(AIM OF THE EXERCISE): For this exercise, please reproduce the records below word for word, from the first line through the line with "Task: Click the Commitment term cell".

(INFORMATION GIVEN):
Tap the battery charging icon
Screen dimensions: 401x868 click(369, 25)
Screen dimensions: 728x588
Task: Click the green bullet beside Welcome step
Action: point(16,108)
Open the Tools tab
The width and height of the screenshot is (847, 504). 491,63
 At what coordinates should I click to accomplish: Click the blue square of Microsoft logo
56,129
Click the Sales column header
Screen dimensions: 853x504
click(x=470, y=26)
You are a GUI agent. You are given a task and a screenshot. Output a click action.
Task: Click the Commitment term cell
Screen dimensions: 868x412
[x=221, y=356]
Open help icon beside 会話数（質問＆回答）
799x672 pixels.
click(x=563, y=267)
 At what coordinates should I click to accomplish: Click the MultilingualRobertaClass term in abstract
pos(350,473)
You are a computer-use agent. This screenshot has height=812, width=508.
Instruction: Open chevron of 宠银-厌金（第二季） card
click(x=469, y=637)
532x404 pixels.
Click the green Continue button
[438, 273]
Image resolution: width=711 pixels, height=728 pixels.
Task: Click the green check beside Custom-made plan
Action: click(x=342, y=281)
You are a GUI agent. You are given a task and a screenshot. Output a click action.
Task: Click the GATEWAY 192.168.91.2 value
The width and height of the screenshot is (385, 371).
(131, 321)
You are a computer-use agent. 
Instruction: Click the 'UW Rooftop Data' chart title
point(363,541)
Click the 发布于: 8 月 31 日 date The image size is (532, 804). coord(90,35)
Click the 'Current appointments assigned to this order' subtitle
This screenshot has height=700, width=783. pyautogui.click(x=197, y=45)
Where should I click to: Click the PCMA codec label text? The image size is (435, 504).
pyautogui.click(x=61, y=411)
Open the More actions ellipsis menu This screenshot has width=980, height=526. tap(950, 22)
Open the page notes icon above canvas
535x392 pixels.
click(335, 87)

(EXPECTED ANSWER):
Tap the battery charging icon
Screen dimensions: 401x868 click(369, 25)
Screen dimensions: 728x588
Task: Click the green bullet beside Welcome step
Action: point(16,108)
Open the Tools tab
The width and height of the screenshot is (847, 504). 491,63
 At what coordinates should I click to accomplish: Click the blue square of Microsoft logo
56,129
Click the Sales column header
Screen dimensions: 853x504
click(x=470, y=26)
You are a GUI agent. You are given a task and a screenshot. Output a click action.
Task: Click the Commitment term cell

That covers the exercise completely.